作業指示 |
下の文書抜粋のうち、「図1 すぐ手に届く範囲にあるモニタの例」から「いうことではないと思います.」までを一字も変えずに書き写しなさい。

文書抜粋 |
_____
雨宮 智浩 (東京大学)

 

定期健康診断などで「1日のうちにパソコンの前でどれくらい作業していますか」という質問があります.この質問項目はよくできていて,この回答だけでも健康面の様々な問題が推測できそうです.かくいう私は日頃あまり作業時間を意識していません.ただし,昨年から今年にかけては新型コロナウイルス感染症の流行以降,リモート会議やリモート講義などでその割合が増加していることに疑いの余地はありません.それ以外にも電車でスマートフォンやタブレットを見たり,家ではテレビの画面も見たりしています(図1).自家用車のバックミラーもモニタになっていますし,サイドミラーもモニタになっている自動車もあると聞きます.1日のうちにこれだけモニタという2次元平面と対峙していると,現実世界が3次元空間であっても,2次元平面で事足りるのではと錯覚してしまいます.

図1 すぐ手に届く範囲にあるモニタの例

サイバーコロキウムをはじめ,オンラインでの学会や研究会が一般的になり,VR空間で実施される機会も増えています.そこでよく話題になるのが,2次元平面ではなく,3次元空間のバーチャル空間はそもそも必要なのか,です.私の現所属はバーチャルリアリティ教育研究センターという組織ということもあり,VRに纏わる様々なプロジェクトにお声がけいただいています.VRはそもそもHMDを使わない研究領域も多い分野ですが,ここでもバーチャル空間に何かを実装することが旬の話題です.ただ,ここで注意したいのは,バーチャル空間化は手段であって,目的ではないと考えています.会議にしても講義にしてもなんでもかんでも3次元CGで作ればよいということではないと思います.

 

それに対して,「バーチャル化」,つまりリアリティの本質の抽出とそのデジタル化は一刻も早く進めるべきだと考えています.その理由の一つが,「コロナ前の世界に戻せ」おじさんの存在です.このコロナ禍である種の痛みを伴って進展したオンライン社会ですが,この世界を見なかったことにしようとする人が思いのほか多いと気づきました.対面の必要性や有効性を否定しているわけではないですが,対面でできないけれどもオンラインやバーチャルでできることをむしろ積極的に学界からエビデンスをつけて発信して,選択肢として地位を築かないと,本当に元に戻ってしまうかもしれません.それこそヒューマンインタフェースの領域で長年取り組まれている課題ではないかと思います.時間の流れに沿った会話や点字のような言語コミュニケーションも1次元ですが,このように次元を縮退してもよいもの,対面でないと不可能なこと,バーチャル化できることを整理し,本質を抽出して,選択できるようにすることが多様性の観点からも重要かなと思っています.その結果,オンラインにせよバーチャル空間にせよ,必要とされれば残るのだろうと思います.

 

2次元平面のモニタ上で展開されるビデオ会議に話を戻すと,自分のカメラ画面を消す(カメラオフ)ように要求されたり,逆に顔出しを要求されたり,様々です.これもなぜカメラをオン・オフするかから問い直すべきかもしれません.カメラ画面にすこしフィルタを入れたり,他人に化けたりすることもコミュニケーションに良い効果を生むかもと期待されています(図2).一方,カメラオフにすれば音声だけの電話会議と同じ1次元になります.カメラオフは通信量削減に寄与するだけでなく,顔を出さないほうが話やすい人にとっては嬉しいルールかもしれません.さらに音声だけのSNSも登場し,さらに発展する兆しもあります.音声だけの会議なら布団の中からでも参加できますね.冒頭の「1日のうちにパソコンの前でどれくらい作業していますか」の定期健康での質問を「その作業,パソコンの前でなくてもできませんか」と深読みすれば,布団に入って作業する口実になるかもしれません.ただし,慣れないとまぶたの裏という真っ黒な2次元平面(曲面)と対峙することになるかもしれませんが.
_____
データセットからの抜粋 |
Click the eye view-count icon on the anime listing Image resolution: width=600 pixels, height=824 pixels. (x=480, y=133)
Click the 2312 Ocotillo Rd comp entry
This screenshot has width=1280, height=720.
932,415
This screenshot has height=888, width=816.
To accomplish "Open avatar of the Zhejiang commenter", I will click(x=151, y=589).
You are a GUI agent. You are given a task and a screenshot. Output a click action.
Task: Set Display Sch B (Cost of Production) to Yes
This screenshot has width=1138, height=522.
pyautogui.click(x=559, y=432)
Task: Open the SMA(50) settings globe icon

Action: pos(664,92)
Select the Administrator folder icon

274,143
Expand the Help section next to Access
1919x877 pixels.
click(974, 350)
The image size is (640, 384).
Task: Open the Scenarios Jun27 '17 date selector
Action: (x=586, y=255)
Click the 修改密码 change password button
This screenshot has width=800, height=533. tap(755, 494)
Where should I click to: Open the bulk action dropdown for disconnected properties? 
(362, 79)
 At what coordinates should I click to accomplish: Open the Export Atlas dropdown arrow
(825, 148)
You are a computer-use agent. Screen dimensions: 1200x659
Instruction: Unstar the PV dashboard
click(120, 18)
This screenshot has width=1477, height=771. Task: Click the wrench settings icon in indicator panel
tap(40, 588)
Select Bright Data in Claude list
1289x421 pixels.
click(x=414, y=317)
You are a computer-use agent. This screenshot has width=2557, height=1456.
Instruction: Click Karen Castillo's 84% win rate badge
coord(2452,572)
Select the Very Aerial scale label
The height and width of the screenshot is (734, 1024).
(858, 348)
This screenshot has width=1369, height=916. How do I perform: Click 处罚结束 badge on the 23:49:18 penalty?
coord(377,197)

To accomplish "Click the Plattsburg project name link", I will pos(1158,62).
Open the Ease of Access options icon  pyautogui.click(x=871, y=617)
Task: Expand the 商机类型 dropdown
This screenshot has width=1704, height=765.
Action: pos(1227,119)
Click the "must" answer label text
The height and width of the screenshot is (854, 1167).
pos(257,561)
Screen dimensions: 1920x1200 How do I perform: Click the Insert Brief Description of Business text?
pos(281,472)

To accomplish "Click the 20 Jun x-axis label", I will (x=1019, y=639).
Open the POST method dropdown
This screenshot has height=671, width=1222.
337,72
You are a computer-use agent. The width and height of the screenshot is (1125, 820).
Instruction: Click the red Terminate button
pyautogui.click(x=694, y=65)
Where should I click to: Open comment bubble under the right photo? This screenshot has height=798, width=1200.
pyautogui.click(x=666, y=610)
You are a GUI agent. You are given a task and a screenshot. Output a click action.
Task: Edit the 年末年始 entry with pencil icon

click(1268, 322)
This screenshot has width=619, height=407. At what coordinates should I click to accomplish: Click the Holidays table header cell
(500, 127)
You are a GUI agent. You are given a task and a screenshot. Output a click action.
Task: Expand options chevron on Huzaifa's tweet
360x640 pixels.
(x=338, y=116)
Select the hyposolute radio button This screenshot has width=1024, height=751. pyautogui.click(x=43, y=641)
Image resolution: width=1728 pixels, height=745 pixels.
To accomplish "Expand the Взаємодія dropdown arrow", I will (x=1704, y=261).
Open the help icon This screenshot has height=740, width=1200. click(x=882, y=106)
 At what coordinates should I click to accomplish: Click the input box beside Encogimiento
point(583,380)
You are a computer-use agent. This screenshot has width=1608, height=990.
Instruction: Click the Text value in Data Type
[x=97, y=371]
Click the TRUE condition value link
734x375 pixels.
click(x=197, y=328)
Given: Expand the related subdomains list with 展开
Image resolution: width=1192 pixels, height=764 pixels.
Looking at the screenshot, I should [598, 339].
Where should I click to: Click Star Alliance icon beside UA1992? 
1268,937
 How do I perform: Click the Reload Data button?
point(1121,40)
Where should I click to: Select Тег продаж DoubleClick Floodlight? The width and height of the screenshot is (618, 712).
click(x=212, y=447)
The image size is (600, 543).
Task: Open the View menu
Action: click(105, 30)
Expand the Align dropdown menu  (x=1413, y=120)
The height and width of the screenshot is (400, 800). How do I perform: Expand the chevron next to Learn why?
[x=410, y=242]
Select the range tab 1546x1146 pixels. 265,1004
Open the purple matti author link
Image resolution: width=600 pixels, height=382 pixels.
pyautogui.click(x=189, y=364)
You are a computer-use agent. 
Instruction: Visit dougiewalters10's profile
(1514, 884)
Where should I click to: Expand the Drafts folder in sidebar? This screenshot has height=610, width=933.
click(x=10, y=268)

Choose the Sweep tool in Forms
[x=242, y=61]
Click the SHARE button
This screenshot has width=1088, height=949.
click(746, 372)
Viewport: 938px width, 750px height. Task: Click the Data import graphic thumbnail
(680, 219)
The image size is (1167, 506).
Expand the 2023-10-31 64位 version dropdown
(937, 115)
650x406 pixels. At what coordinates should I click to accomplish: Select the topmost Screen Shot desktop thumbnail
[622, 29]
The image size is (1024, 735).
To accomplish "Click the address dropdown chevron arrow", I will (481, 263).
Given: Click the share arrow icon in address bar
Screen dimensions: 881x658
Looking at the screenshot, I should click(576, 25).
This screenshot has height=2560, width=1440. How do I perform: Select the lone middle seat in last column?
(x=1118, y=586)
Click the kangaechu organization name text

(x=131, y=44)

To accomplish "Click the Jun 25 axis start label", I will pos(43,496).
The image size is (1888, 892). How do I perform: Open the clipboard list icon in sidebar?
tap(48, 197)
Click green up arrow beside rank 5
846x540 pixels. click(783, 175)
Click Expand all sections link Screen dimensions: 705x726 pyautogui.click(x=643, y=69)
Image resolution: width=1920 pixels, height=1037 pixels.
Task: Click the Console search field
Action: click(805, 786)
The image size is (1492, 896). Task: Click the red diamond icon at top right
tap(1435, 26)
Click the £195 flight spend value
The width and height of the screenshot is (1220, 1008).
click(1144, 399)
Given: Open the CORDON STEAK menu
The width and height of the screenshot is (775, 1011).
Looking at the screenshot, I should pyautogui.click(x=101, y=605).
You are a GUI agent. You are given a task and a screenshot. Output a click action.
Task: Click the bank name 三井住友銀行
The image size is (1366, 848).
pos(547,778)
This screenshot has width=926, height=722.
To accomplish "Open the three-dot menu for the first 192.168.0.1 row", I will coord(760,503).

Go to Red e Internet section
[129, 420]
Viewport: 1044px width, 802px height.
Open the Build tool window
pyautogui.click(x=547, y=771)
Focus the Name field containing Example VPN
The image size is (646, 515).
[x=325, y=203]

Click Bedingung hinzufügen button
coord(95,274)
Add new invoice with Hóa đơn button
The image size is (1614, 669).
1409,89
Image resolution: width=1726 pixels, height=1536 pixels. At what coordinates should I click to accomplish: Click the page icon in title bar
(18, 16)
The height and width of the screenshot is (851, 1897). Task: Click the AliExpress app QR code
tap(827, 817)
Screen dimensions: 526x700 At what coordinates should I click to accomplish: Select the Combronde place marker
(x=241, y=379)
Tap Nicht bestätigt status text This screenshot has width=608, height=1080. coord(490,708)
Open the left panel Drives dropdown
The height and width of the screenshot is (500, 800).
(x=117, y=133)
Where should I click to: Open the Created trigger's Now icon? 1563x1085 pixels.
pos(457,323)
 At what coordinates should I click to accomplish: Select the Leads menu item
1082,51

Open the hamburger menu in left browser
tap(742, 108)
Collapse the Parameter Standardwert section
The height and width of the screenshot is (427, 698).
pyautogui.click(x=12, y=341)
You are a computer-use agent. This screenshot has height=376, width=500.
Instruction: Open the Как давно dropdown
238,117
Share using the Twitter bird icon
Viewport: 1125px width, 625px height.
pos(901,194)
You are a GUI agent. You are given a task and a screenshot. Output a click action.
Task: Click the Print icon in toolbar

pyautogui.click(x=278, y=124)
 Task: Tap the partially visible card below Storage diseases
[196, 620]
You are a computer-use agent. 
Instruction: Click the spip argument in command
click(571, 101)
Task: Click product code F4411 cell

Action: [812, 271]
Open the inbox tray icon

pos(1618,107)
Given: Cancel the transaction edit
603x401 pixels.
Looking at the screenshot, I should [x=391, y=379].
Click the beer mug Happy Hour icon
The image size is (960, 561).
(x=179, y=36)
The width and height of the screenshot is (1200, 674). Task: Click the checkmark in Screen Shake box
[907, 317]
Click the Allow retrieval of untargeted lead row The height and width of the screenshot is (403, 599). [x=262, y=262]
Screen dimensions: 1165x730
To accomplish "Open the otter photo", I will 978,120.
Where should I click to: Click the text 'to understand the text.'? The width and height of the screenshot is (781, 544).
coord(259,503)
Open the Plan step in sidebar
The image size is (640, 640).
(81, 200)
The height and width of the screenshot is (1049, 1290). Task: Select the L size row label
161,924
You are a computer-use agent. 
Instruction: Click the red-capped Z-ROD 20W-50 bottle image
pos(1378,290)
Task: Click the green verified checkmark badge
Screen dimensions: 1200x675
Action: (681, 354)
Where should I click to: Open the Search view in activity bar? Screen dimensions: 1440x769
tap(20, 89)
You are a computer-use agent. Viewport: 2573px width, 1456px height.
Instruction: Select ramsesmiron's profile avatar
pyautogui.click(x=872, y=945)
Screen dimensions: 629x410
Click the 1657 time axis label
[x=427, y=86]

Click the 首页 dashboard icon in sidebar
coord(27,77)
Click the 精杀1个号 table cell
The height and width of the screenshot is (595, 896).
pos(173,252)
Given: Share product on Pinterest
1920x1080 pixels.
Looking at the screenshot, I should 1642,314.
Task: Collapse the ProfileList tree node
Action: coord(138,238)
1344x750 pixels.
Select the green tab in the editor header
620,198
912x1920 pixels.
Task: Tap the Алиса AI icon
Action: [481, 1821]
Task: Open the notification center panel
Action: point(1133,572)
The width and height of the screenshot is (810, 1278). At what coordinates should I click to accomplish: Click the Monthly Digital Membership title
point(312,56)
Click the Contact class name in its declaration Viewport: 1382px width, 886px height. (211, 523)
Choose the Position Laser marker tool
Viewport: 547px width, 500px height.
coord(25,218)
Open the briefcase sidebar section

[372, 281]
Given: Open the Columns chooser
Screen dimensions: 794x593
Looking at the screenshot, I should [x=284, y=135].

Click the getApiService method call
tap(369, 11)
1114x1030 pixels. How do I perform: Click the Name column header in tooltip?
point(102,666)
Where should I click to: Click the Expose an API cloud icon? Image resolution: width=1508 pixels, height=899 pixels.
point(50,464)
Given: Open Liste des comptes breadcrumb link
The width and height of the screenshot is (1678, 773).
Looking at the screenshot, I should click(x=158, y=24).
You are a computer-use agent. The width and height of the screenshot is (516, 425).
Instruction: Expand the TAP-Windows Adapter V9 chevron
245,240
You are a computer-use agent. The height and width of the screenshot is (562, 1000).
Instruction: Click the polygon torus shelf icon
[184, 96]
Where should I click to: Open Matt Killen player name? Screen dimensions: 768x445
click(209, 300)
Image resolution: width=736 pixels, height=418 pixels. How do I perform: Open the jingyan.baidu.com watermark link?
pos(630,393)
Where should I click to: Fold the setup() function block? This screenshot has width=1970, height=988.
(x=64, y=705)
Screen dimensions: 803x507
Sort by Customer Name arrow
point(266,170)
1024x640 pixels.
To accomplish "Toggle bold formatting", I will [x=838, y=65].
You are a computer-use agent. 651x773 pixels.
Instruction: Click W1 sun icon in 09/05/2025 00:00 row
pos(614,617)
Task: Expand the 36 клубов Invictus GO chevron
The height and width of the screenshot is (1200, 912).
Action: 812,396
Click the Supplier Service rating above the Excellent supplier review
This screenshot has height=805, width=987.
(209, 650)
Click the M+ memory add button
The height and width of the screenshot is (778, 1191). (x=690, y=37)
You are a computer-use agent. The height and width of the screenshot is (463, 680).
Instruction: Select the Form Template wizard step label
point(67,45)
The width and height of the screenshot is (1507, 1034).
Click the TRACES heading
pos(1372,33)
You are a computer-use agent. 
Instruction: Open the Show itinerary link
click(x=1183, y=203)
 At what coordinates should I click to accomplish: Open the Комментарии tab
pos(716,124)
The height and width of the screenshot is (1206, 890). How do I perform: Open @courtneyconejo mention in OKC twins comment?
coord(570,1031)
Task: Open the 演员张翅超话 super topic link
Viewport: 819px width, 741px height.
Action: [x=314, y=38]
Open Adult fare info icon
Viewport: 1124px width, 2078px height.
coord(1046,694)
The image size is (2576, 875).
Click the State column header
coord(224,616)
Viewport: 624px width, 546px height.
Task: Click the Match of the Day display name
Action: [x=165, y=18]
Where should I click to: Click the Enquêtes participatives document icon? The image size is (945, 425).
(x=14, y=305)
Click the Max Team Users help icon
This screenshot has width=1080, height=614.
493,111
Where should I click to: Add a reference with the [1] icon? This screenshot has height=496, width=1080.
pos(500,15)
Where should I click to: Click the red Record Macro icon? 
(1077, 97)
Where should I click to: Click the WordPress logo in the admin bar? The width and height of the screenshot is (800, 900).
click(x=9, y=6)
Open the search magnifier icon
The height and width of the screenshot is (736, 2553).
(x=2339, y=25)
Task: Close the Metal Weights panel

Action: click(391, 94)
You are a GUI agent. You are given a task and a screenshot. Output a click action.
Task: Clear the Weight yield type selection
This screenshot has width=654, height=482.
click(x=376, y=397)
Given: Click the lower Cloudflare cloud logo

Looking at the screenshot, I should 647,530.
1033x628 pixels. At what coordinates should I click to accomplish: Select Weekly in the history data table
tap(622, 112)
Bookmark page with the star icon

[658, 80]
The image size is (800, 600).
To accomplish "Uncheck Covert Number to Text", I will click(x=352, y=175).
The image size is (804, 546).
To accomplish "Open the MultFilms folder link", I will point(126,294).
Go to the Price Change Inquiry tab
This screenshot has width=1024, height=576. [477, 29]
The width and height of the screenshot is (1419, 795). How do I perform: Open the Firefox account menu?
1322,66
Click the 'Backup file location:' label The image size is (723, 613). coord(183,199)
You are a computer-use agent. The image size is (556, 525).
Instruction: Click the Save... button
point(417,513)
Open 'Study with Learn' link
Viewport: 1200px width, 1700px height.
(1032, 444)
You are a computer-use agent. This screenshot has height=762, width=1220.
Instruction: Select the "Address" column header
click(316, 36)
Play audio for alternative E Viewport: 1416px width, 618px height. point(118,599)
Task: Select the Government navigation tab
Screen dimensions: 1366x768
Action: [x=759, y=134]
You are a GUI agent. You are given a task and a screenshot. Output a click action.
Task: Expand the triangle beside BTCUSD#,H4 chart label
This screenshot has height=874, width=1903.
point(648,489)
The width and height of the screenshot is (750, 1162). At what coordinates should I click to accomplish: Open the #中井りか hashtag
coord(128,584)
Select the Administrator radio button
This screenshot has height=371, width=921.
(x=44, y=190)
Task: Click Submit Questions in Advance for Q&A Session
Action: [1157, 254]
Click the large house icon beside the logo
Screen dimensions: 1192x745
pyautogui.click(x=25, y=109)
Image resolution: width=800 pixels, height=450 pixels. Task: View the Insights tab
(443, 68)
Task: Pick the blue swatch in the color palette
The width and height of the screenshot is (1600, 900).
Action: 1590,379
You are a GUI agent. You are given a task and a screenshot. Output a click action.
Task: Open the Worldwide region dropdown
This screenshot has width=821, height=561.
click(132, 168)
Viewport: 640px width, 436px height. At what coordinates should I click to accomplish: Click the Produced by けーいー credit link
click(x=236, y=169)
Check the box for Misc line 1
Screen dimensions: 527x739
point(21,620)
_____
記述回答 |
図1 すぐ手に届く範囲にあるモニタの例

サイバーコロキウムをはじめ,オンラインでの学会や研究会が一般的になり,VR空間で実施される機会も増えています.そこでよく話題になるのが,2次元平面ではなく,3次元空間のバーチャル空間はそもそも必要なのか,です.私の現所属はバーチャルリアリティ教育研究センターという組織ということもあり,VRに纏わる様々なプロジェクトにお声がけいただいています.VRはそもそもHMDを使わない研究領域も多い分野ですが,ここでもバーチャル空間に何かを実装することが旬の話題です.ただ,ここで注意したいのは,バーチャル空間化は手段であって,目的ではないと考えています.会議にしても講義にしてもなんでもかんでも3次元CGで作ればよいということではないと思います.